Wednesday, March 28, 2007

Winters and Rexroth on Poetry

A few noteworthy passages. First, Yvor Winters, from the foreword to The Testament of a Stone:
"A poem is a state of perfection at which a poet has arrived by whatever means. It is a stasis in a world of flux and indecision, a permanent gateway to waking oblivion, which is the only infinity and the only rest. It has no responsibilities except to itself and its own perfection--neither to the man who may have come to it with imperfect understanding nor to the mood from which it may have originally sprung. It is not a means to any end, but is in itself an end, and it, or one of the other embodiments of beauty, is the only end possible to the man of intellect."

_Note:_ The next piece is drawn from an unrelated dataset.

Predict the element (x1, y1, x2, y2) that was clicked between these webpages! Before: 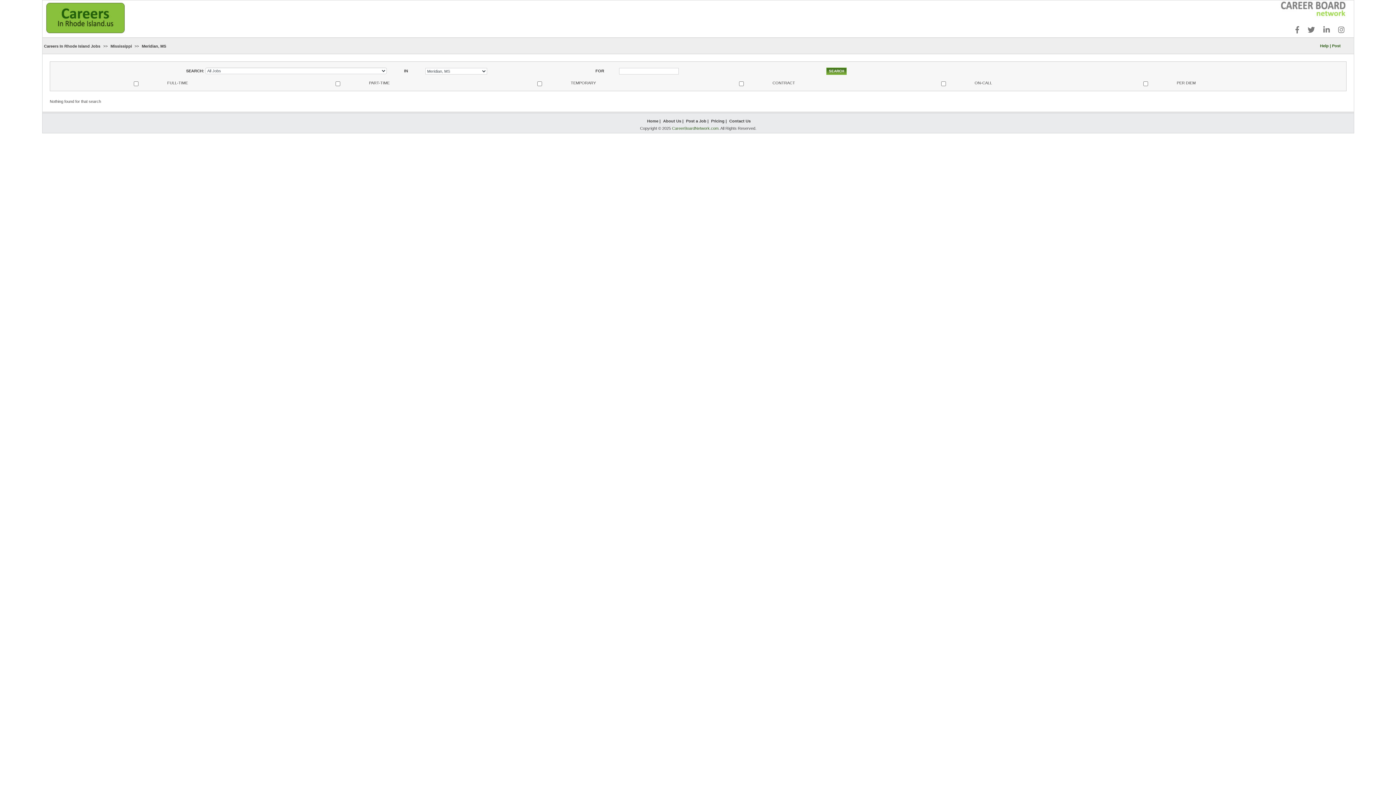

"The poet, in creating, must lose himself in his object. If he becomes more interested in himself observing than in his object, and still continues to write about his object rather than himself observing, he will create a mannerism but no image.... The poet who is preoccupied with his object desires a speech without idiom and a style without mannerism, that the clarity of his perception may not be clouded by inessentials."
And second, from Kenneth Rexroth's essay "Disengagement: The Art of the Beat Generation":
"The problem of poetry is the problem of communication itself. All art is a symbolic criticism of values, but poetry is specifically and almost exclusively that. A painting decorates the wall. A novel is a story. Music... soothes a savage beast. But poetry you have to take straight."